* Exercise description
Only the lines from the one with "Viewport: 1280px width, 720px height." to the end of the listing below should be set down, exactly as written and without any pictures.
_ _ _ _ _
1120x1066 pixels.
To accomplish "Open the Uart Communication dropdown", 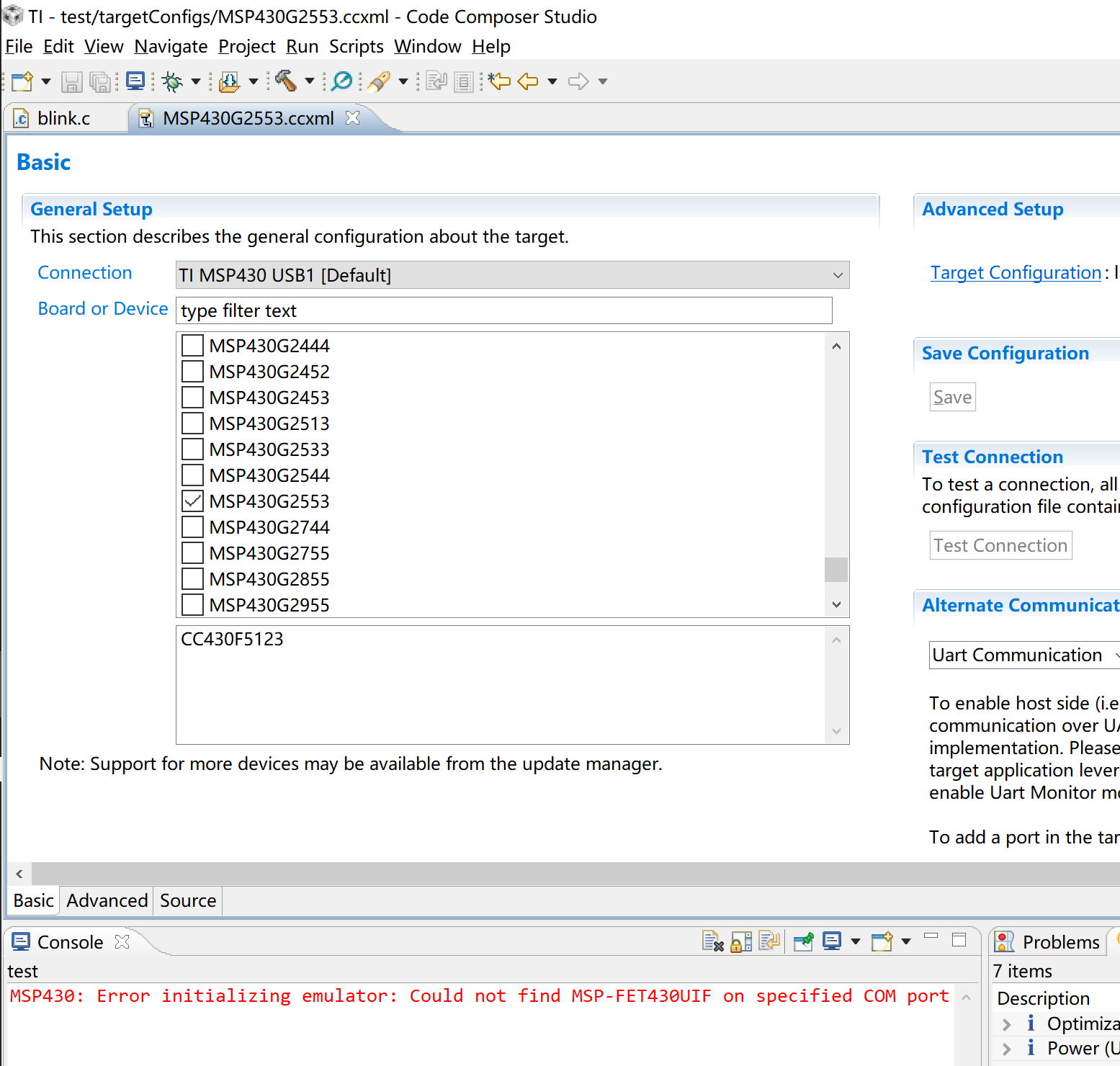I will point(1023,655).
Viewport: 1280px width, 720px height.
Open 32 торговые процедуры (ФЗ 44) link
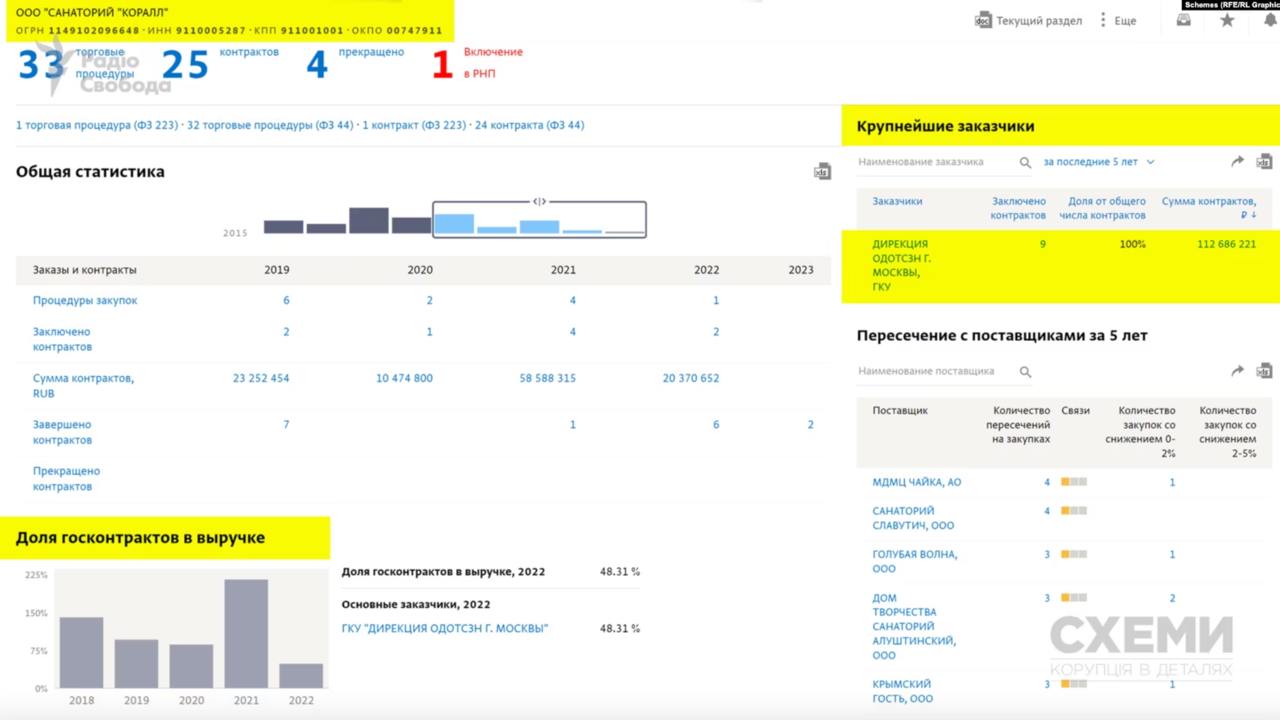(270, 126)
_ _ _ _ _
* Written solution
Viewport: 1280px width, 720px height.
Open 32 торговые процедуры (ФЗ 44) link
(270, 126)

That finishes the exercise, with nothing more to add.